Le Journal des Entreprises : Vous êtes professeur de science politique à l'École normale supérieure de Paris et vous publiez en ce mois d'avril l'ouvrage Patrons en France, (Éditions La Découverte). Dans un contexte de campagne électorale, comment les patrons peuvent-ils faire entendre leur voix ?

Michel Offerlé : « Comme dans toute campagne présidentielle il y a des moments médiatisés et publics durant lesquels les organisations patronales mettent en scène leurs demandes générales et leurs revendications particulières, voire particularistes, pour leurs adhérents et pour la presse. Ces moments (auditions de candidats, publication de livres blancs, chiffrage de programmes...) ont été précédés et seront suivis par des activités plus discrètes qui ont commencé bien en amont et se poursuivront, avec l'élu et son entourage, par-delà l'élection. La campagne électorale d'une partie des candidats - plutôt ceux du centre et de la droite qui sont les plus en harmonie avec les thématiques entrepreneuriales - a été nourrie par la contribution de think tanks et d'organisations professionnelles, souvent désignés comme lobbies. Mais les équipes des candidats ont pu aussi être demandeurs en sollicitant ces interlocuteurs qui disposent de propositions souvent clés en main. Par ailleurs, des chefs d'entreprise en activité ont intégré en leur nom personnel les équipes de campagne, surtout chez François Fillon et Emmanuel Macron (tel l'entrepreneur lyonnais Bruno Bonnell, référent du mouvement En Marche pour le Rhône, NDLR).

Les dirigeants - de PME notamment - se plaignent de n'être pas assez représentés dans les institutions (entre 5 et 6 % à l'Assemblée nationale et au Sénat) et dans les partis politiques, est-ce une réalité ?

M.O. : Dans la profession politique en France, les patrons sont en effet sous-représentés par rapport aux fonctionnaires (hauts fonctionnaires et professeurs) aux professions libérales et... aux professionnels de la politique. Mais les professions les moins présentes parmi les dirigeants politiques sont les professions les plus nombreuses dans la population active (ouvriers, employés et professions dites intermédiaires).

Le monde patronal a essayé de se mobiliser comme Denis Payre avec le mouvement Nous Citoyens. Pourquoi la figure du patron se revendiquant de la « société civile » ne parvient pas à s'imposer dans le temps ?

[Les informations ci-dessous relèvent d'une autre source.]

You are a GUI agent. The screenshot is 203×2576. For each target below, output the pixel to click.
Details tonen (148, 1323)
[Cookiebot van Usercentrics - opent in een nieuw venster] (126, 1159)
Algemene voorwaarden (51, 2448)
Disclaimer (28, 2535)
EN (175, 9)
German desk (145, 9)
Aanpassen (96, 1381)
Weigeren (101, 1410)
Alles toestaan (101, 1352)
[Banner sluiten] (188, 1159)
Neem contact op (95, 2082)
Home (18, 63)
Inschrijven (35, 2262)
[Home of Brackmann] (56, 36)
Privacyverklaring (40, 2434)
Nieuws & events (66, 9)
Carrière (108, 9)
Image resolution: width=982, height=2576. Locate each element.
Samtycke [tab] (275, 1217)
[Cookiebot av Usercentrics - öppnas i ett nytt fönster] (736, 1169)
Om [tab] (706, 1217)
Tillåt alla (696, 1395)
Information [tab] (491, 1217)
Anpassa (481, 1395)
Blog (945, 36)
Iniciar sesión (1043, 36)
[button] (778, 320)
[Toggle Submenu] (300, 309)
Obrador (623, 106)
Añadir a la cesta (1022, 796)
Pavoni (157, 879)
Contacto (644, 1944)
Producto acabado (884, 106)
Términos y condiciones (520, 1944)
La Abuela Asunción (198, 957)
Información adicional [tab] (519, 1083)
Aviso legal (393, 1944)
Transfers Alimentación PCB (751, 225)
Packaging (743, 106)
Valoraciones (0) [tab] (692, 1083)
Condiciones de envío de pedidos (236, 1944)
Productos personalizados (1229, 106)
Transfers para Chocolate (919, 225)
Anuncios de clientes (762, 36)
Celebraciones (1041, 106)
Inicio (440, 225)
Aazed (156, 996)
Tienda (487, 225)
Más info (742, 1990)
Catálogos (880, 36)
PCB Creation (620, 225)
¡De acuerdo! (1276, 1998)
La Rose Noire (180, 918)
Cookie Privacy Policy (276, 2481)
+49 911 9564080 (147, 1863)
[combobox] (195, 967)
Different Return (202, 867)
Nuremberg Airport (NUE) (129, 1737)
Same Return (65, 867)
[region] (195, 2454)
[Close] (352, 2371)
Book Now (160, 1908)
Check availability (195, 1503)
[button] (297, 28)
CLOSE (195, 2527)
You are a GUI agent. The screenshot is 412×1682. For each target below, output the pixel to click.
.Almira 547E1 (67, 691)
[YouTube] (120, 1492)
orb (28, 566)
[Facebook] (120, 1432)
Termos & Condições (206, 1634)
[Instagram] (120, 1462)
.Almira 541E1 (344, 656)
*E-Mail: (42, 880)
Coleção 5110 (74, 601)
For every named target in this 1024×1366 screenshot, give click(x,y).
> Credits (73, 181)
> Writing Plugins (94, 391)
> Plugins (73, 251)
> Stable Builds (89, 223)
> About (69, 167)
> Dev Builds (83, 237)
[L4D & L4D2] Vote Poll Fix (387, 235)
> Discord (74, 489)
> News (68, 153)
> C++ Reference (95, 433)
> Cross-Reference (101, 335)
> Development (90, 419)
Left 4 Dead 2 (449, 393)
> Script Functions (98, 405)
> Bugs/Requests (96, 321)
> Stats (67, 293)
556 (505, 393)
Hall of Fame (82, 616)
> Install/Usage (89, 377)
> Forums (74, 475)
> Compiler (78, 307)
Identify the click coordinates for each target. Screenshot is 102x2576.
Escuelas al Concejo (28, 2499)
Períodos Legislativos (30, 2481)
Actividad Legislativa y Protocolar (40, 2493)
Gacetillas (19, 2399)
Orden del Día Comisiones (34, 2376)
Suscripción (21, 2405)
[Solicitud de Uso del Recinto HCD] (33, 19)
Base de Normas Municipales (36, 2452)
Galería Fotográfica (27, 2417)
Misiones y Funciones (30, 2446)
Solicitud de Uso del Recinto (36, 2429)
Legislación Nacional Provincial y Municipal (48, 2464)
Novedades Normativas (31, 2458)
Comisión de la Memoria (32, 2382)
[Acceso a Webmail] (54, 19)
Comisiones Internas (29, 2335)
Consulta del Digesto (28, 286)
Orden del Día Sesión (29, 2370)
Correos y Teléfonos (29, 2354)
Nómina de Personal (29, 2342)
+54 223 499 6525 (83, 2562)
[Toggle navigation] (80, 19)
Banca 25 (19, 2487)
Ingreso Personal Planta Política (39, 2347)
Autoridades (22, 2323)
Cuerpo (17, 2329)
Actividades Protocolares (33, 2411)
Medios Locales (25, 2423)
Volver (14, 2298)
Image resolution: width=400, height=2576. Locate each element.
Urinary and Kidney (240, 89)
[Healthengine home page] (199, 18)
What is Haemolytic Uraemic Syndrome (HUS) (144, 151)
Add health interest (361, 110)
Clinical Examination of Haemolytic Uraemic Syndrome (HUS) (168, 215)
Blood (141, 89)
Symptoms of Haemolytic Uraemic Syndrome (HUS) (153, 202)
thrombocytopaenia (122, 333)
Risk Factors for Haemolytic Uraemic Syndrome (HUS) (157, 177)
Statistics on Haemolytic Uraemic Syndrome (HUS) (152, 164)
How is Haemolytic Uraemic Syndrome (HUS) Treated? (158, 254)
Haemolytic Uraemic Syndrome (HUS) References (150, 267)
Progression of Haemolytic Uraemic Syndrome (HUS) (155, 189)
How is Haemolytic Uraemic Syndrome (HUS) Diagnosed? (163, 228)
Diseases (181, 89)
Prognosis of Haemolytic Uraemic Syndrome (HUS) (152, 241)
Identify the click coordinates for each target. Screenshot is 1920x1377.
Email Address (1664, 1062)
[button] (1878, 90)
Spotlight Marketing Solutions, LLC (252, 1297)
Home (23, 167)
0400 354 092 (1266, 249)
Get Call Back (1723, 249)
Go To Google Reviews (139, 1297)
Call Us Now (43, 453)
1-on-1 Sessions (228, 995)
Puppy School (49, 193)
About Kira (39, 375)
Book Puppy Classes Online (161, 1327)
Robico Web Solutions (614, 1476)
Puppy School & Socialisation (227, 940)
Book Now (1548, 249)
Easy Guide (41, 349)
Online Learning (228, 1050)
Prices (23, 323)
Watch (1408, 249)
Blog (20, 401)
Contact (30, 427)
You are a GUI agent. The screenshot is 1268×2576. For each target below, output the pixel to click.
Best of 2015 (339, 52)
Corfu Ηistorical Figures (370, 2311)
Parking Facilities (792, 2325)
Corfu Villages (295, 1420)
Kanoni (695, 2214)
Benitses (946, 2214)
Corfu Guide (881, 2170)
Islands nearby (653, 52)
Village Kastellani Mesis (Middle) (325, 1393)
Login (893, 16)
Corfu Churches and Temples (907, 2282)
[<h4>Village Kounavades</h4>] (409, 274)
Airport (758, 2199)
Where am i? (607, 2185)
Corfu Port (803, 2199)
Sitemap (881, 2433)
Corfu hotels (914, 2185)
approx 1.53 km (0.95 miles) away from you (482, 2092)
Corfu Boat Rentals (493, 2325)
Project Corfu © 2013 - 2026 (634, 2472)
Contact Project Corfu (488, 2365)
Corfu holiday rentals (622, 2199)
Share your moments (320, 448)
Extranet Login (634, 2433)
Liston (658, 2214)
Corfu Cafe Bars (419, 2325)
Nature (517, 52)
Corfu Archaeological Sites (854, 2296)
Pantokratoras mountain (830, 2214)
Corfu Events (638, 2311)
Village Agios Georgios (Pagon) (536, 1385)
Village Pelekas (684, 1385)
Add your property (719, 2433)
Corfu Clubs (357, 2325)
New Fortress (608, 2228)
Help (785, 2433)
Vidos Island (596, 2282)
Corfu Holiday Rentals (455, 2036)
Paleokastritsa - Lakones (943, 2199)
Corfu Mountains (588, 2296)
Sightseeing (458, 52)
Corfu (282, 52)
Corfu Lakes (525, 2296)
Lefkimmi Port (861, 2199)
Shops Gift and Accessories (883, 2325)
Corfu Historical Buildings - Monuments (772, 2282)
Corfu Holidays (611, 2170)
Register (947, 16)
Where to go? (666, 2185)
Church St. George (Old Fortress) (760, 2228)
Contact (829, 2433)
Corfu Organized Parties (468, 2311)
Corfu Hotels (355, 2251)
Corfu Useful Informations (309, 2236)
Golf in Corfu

M.O. : Par définition, un chef d'entreprise a du mal à faire une carrière politique. Tout investissement collectif implique un risque vis-à-vis de l'entreprise, qui peut largement pâtir de l'absence de son dirigeant. C'est donc seulement lorsque l'entreprise peut être sécurisée, par exemple avec la gérance par un conjoint ou par un associé, que l'investissement politique peut être réalisé, donc à un âge plutôt avancé, puisque les entrepreneurs sont en général plus âgés que les autres catégories sociales et que la stabilité n'advient que plus tardivement. Et il est donc généralement trop tard pour figurer dans les premiers rôles, car entrer en politique implique de savoir jouer de codes que l'on doit acquérir précocement. Les mobilisations patronales au nom de la société civile au XXe siècle ou actuellement ont recueilli quelques commentaires médiatiques, mais n'ont jamais percé électoralement.

Aux Etats-Unis, les dirigeants semblent avoir plus de facilités à s'investir en politique et à décrocher des postes par la suite, comme l'ancien PDG de ExxonMobil entré dans l'administration Trump, pourquoi ? Est-ce une question de culture, de règles (financement des campagnes)... ?

M.O. : La situation étasunienne est très différente de la situation française. En effet, des grands patrons sans être professionnalisés en politique peuvent rejoindre pour quelques années des postes politiques, électifs ou non. Le rapport à l'argent et aux entreprises est beaucoup plus "business friendly" dans le monde politique américain, alors qu'en France l'idée d'interférence des intérêts privés en politique est toujours prégnante. »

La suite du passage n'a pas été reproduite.